İlk olarak büyük ceviz ağacının altına gitmişler. Haritaya göre, orada bir ipucu varmış. Ağacın çevresini dikkatlice aramışlar ve sonunda Ali bir şişe bulmuş. Şişenin içinde bir not varmış. Notta, “Gizemli Mağara’ya gidin,” yazıyormuş.
Ceren, “Gizemli Mağara’ya daha önce hiç gitmemiştik. Orası biraz ürkütücü olabilir,” demiş. Ama Ali cesaretle, “Biz cesuruz, bunu başarabiliriz,” demiş.
İkili, el ele vererek Gizemli Mağara’ya doğru yola çıkmış. Yol boyunca neşeyle şarkılar söylemişler ve arada sırada dinlenip meyve ağaçlarından topladıkları meyveleri yemişler. Ali, ceviz ağacının altından topladığı cevizleri kırıp Ceren’le paylaşmış. Nihayet mağaranın girişine gelmişler. Giriş biraz karanlık ve ürkütücüymüş ama Ali ve Ceren korkmamışlar.

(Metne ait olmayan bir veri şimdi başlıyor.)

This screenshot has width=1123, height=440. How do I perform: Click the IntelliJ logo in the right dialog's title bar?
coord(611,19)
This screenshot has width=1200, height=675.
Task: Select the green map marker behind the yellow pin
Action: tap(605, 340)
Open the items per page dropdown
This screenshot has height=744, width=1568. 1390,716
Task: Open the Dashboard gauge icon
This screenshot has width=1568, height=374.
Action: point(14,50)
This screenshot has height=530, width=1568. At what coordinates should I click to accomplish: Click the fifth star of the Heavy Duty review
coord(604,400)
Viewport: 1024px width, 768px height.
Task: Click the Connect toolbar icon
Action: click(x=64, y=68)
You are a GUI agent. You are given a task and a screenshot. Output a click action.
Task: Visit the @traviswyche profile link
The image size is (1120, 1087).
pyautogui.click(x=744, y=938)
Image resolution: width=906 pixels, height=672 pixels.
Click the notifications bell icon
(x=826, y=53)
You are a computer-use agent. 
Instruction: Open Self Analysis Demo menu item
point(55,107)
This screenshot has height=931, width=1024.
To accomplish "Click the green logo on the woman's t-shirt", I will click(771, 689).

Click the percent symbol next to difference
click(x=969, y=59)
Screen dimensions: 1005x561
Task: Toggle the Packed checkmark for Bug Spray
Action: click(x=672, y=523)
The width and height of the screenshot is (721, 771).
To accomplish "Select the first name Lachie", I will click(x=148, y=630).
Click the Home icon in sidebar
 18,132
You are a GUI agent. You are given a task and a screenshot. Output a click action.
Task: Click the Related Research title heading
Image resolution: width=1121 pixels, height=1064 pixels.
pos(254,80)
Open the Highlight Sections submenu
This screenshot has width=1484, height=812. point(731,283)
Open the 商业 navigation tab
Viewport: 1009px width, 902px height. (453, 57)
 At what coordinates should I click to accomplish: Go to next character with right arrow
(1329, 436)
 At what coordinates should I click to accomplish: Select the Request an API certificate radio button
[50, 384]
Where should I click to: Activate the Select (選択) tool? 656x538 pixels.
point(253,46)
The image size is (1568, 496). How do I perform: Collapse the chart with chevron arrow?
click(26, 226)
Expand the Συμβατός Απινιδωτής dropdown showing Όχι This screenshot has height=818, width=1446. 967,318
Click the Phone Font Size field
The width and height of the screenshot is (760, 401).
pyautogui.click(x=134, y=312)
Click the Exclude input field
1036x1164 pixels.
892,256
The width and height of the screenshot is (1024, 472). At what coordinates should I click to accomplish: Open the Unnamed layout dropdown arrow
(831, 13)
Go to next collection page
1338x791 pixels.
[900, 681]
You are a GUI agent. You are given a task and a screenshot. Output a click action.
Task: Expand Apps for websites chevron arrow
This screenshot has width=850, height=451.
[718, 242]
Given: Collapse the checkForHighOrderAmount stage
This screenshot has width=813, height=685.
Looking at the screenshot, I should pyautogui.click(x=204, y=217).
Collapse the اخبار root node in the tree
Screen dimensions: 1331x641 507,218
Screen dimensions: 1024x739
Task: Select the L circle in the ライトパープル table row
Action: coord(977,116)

Mağaraya girdiklerinde, içerde yankılanan su sesleri ve taşların üzerinde parlayan minik kristaller dikkatlerini çekmiş. “Çok güzel!” diye fısıldamış Ceren. Ali, “Haritaya göre, burada bir ipucu daha olmalı,” demiş.
Bir süre aradıktan sonra, Ceren mağaranın bir köşesinde parlayan bir şey fark etmiş. Bu bir anahtarmış. Ali, “Bu anahtar hazine sandığının anahtarı olmalı!” diye bağırmış sevinçle. İkisi de heyecanla mağaradan çıkmış ve geri dönmüşler.
Ali ve Ceren, anahtarı kullanarak büyük ceviz ağacının altındaki eski bir sandığı açmışlar. Sandığın içinde rengarenk taşlar, eski oyuncaklar ve parlak boncuklar varmış. Ali, “Bu sadece bir oyundu ama gerçek bir hazine bulduk,” demiş.
Ceren de, “En büyük hazine, bu macerayı birlikte yaşamak ve dostluğumuz,” demiş.
İkili, hazineyi ailelerine göstermişler ve yaşadıkları macerayı anlatmışlar. Ali ve Ceren’in bu büyük macerası, kasabada uzun süre konuşulmuş. Herkes onların cesaretini ve dostluğunu takdir etmiş.
Ali ve Ceren, bu maceradan sonra daha da yakın arkadaş olmuşlar ve her zaman yeni maceralara atılmak için birbirlerine söz vermişler.
Ormandaki Gizemli Kulübe
Ali ve Ceren, birbirlerine verdikleri sözü tutarak kasabalarının yakınındaki büyük ormanda bir macera yaşamaya karar vermişler. Sabah erkenden kalkıp yanlarına biraz yiyecek ve su alarak ormana doğru yola çıkmışlar. Ormanın içleri serin ve gizemliymiş. Kuş sesleri, yaprakların hışırtısı ve hafif bir esinti, ormanda yürüyüşü daha da keyifli hale getiriyormuş.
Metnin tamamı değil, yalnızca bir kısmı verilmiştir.